My name is Chris Madson. I hold a master’s degree in wildlife ecology from the University of Wisconsin-Madison. I served six years with the Kansas Department of Wildlife and Parks, where I was exposed to management issues relating to greater and lesser prairie chickens. After that, I served thirty years with the Wyoming Game and Fish Department. I am a certified wildlife biologist with The Wildlife Society.

I think it’s fair to say that the community of wildlife professionals is nearly unanimous in its opinion that captive breeding greater sage grouse is a bad idea. Hard experience with a number of captive breeding programs lends weight to this view. Perhaps the best example of the pitfalls that plague captive breeding and reintroduction is the Attwater’s prairie chicken.

Wildlife managers began a captive breeding effort to save the Attwater’s prairie chicken in 1992. By 1996, the first year captive-bred birds were released to the wild, the population had declined to 42 birds.

The infusion of birds from the breeding program helped stabilize the population. In 2016, the count hit a modern high of 130 birds in the wild, but in 2017, the count was back to 42 birds.

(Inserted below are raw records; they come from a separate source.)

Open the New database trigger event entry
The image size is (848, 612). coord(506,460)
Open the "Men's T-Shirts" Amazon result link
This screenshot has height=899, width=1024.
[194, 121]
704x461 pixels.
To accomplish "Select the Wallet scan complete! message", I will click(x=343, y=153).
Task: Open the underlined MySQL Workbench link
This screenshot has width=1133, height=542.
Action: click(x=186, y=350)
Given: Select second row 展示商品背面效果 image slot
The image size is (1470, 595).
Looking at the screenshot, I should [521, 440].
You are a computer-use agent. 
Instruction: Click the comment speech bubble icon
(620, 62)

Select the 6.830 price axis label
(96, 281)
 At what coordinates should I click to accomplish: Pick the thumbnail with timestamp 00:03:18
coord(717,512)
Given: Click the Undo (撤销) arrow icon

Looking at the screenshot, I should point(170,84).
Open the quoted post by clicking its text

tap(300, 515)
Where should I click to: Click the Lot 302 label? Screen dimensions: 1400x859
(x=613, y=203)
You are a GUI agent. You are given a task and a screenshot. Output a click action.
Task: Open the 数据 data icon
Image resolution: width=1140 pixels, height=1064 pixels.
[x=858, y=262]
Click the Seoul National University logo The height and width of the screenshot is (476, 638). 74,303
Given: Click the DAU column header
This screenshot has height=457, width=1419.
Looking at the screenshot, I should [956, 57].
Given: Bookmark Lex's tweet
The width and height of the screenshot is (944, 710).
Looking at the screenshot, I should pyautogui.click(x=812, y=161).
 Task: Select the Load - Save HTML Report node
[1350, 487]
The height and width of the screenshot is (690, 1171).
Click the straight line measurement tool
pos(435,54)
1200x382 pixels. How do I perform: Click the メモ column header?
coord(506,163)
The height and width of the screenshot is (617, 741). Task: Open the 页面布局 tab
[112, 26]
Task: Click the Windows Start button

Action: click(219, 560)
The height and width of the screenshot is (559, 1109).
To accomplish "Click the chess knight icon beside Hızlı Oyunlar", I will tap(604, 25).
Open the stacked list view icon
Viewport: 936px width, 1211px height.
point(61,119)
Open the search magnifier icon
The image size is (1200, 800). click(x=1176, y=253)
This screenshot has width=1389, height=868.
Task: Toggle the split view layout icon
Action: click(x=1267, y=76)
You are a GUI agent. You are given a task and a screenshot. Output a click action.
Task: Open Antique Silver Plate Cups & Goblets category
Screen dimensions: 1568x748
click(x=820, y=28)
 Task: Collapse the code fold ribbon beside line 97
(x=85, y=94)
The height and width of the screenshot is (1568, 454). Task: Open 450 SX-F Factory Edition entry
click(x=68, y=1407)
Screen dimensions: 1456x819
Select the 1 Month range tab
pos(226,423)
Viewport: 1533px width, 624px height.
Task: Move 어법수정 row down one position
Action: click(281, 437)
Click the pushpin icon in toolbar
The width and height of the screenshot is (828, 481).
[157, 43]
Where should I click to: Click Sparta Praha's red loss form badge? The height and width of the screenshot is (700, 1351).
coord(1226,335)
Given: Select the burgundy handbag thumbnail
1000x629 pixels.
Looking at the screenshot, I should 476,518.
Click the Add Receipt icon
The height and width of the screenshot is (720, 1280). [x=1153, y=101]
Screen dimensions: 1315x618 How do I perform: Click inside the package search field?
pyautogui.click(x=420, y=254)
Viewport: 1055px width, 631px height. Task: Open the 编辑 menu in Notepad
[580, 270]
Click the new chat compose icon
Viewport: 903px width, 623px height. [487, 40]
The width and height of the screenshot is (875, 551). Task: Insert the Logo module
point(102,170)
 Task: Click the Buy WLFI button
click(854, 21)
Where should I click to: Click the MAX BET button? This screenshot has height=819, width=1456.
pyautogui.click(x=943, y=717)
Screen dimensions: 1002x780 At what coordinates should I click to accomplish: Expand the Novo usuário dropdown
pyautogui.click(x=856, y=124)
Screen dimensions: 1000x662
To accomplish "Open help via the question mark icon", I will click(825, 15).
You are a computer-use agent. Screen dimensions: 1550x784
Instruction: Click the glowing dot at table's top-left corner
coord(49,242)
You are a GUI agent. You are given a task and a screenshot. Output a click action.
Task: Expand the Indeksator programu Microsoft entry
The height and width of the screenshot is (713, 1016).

The Attwater’s would almost certainly be extinct if it hadn’t been for captive breeding, but it’s also clear that 25 years of captive breeding and introduction of pen-reared birds have not been enough to move the Attwater’s prairie chicken out of danger— 42 birds in 1996; 42 birds in 2017. Right back where they started.

That’s what a captive breeding program looks like, and it’s why biologists suggest captive breeding only as a last resort when a species is in imminent danger of extinction.

Ladies and gentlemen of the commission, I am confident that Wyoming Game and Fish professionals can promulgate the best possible oversight program within the limits of this statute. In this case, the devil is NOT in the details— the concept of captive breeding itself is the problem.

Following the passage of this statute, the leaders of the Game and Fish Department had little choice but to make these recommendations. But you, ladies and gentlemen of the commission, have more latitude. You are the department’s governing body. Captive breeding in Wyoming cannot proceed without regulation. If you do not adopt regulations this year, you allow the people of the state to more fully consider the wisdom of captive breeding sage grouse.

Frankly, this law is a classic example of political interference in a highly complex technical field. Your vote against captive breeding regulations is a vote in support of biology over politics in Wyoming’s wildlife management.